### Text for analysis
As an Orlando medical malpractice lawyer, I eagerly await Thursday mornings. Wherever I am, the Florida Supreme Court’s weekly release of opinions is on my mind or on my computer screen. After the Florida legislature banged its final gavel for the 2013 session, medical malpratice lawyers, hospitals, doctors and insurers turned their eyes back to the Florida Supreme Court – waiting for its decision in the case of McCall v. United States.
Following the 2003 egregious tort reform, too many patients and their families have been deprived of fair compensation when harmed by careless doctors and hospitals. The Florida Supreme Court in McCall will determine whether Florida’s medical malpractice caps on pain and suffering damages are constitutional. Presently, Florida Statute section 768.118 sets forth an arbitrary and capricious limit on the amount of money a jury may award an injured plaintiff and their family for pain and suffering from a medical malpractice claim.

### Work instruction
Quote the text on Florida's medical malpractice caps word for word, beginning at "Following the 2003" and stopping after "medical malpractice claim.".

### Extracted records

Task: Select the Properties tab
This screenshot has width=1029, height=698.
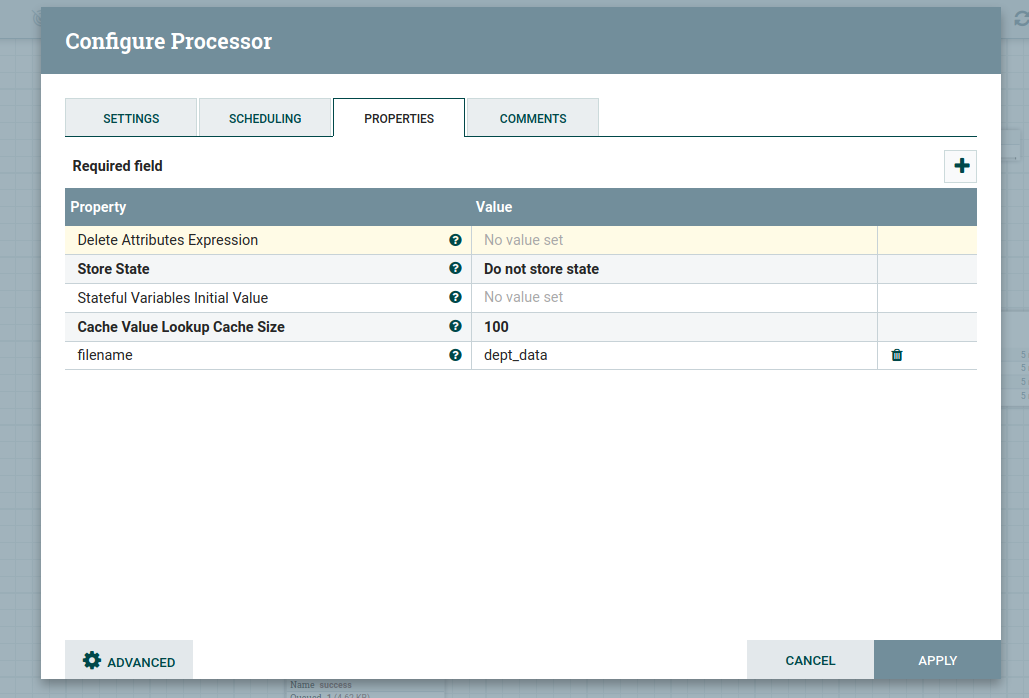Action: pyautogui.click(x=399, y=118)
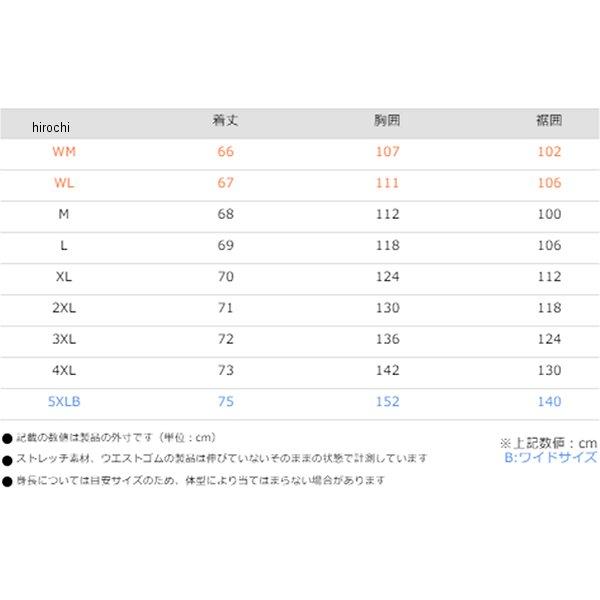This screenshot has width=600, height=600.
Task: Click the hirochi watermark text
Action: coord(51,127)
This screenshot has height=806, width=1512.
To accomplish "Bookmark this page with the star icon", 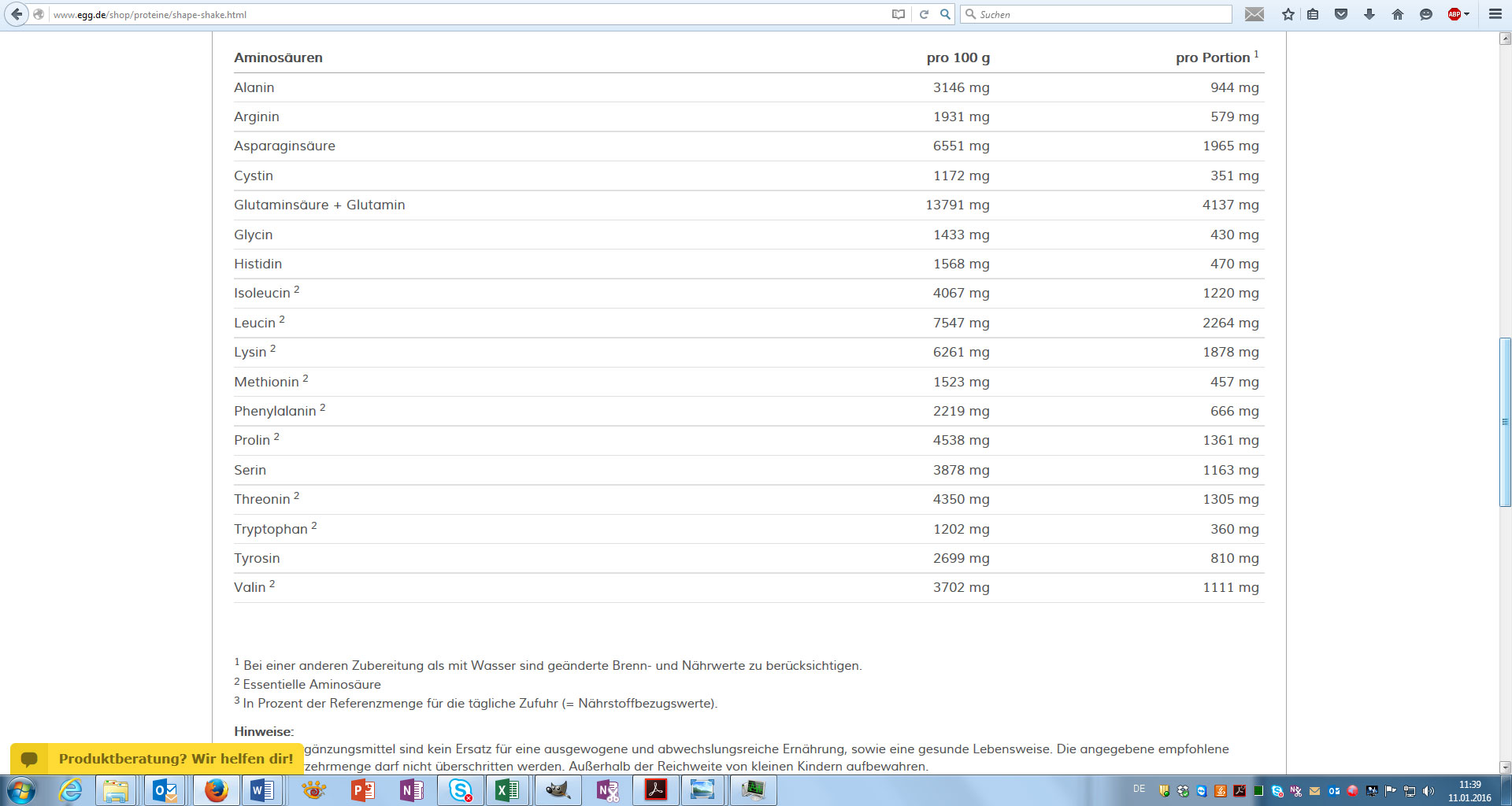I will 1288,14.
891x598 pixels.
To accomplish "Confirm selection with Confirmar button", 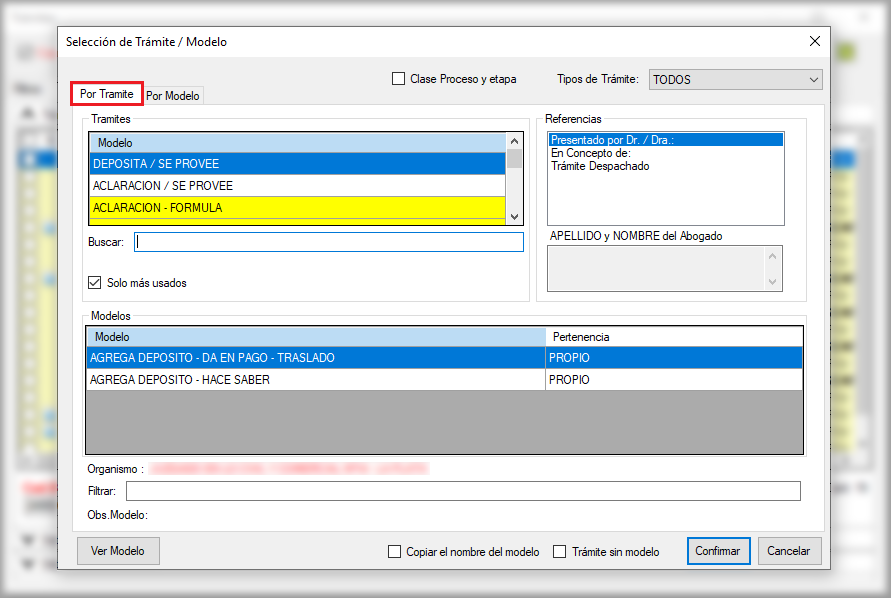I will pos(718,551).
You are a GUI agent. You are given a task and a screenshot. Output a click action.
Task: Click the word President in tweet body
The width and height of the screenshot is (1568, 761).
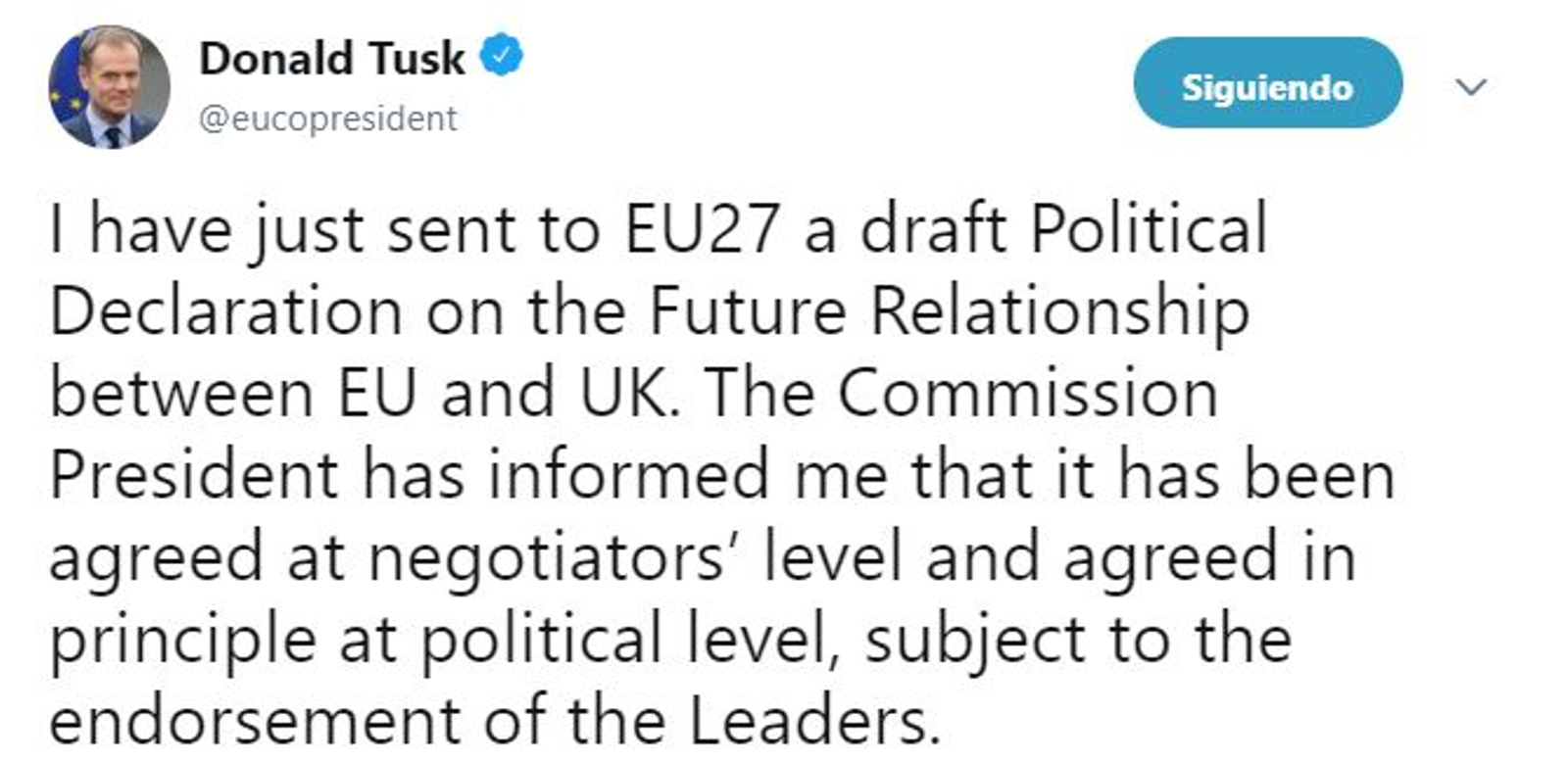tap(194, 476)
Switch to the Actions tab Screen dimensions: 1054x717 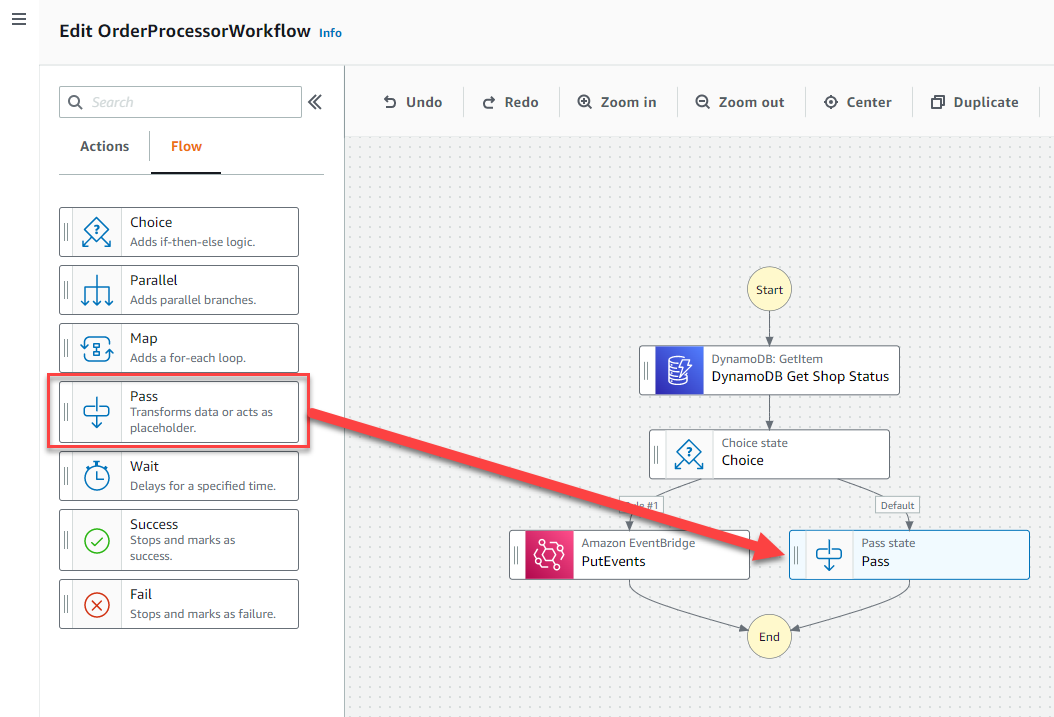[x=104, y=146]
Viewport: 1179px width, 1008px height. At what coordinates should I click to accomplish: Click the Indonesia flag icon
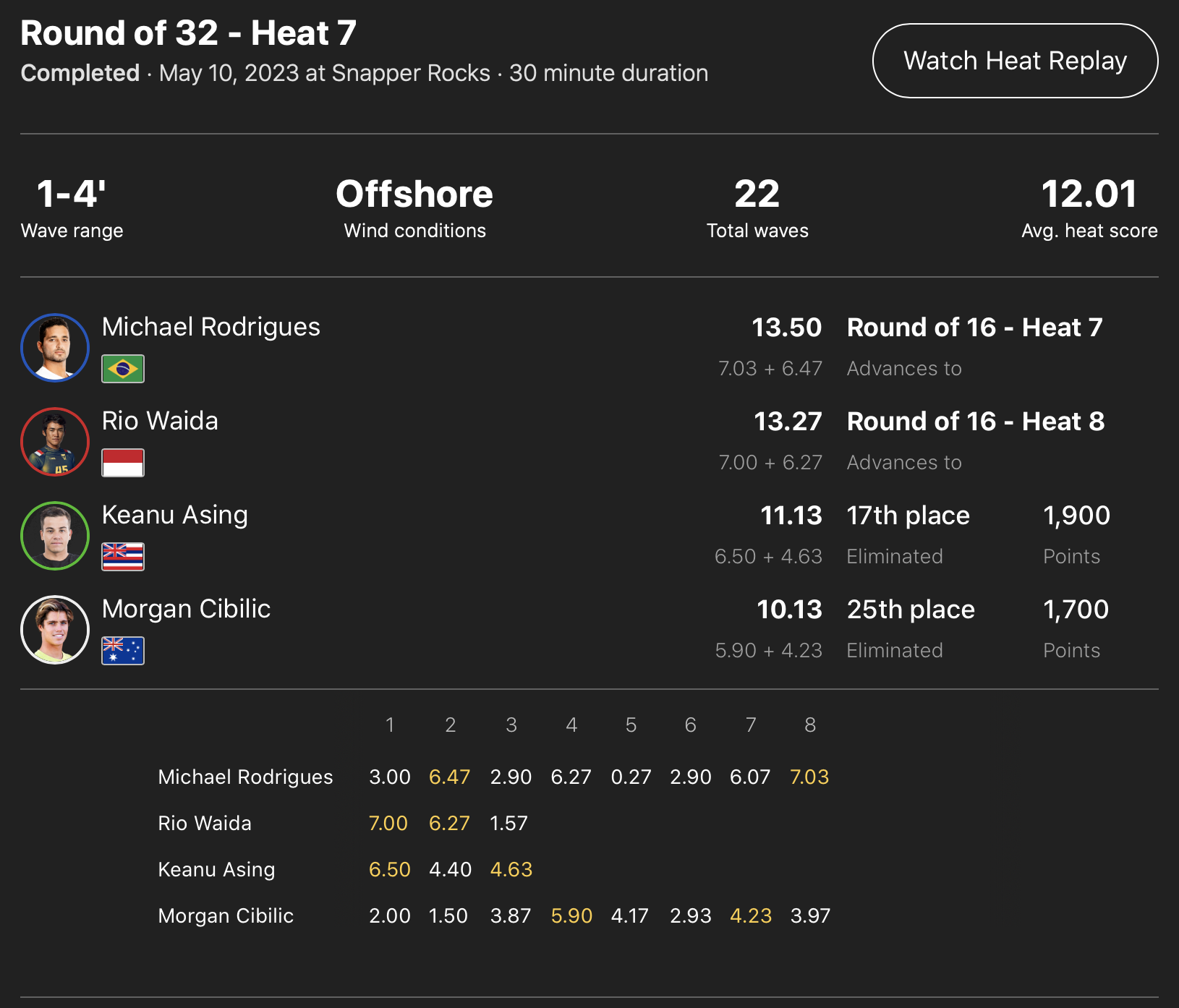coord(123,463)
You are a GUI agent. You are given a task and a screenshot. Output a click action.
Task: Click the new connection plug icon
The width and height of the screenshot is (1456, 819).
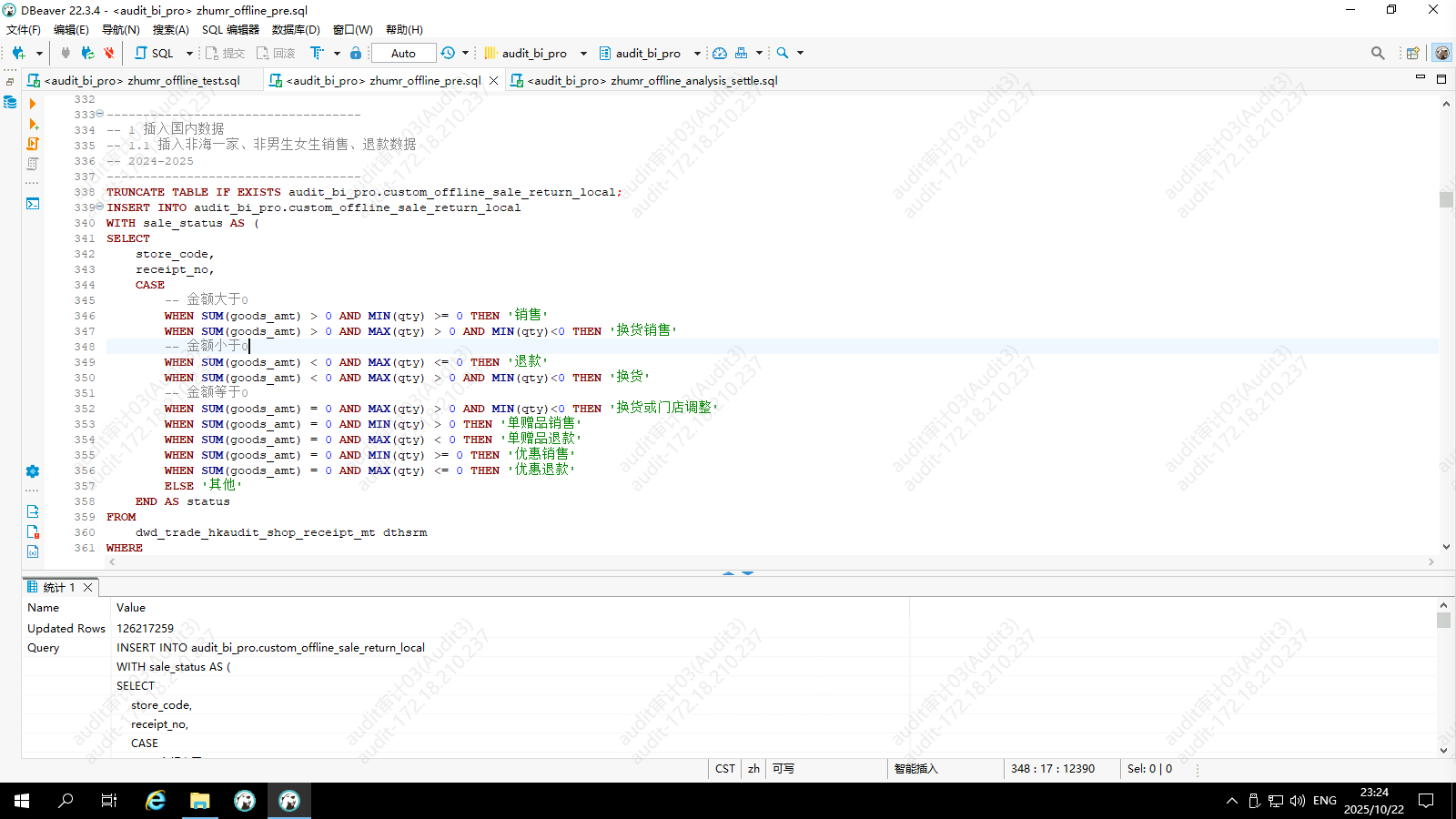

### Response for this exercise
Following the 2003 egregious tort reform, too many patients and their families have been deprived of fair compensation when harmed by careless doctors and hospitals. The Florida Supreme Court in McCall will determine whether Florida’s medical malpractice caps on pain and suffering damages are constitutional. Presently, Florida Statute section 768.118 sets forth an arbitrary and capricious limit on the amount of money a jury may award an injured plaintiff and their family for pain and suffering from a medical malpractice claim.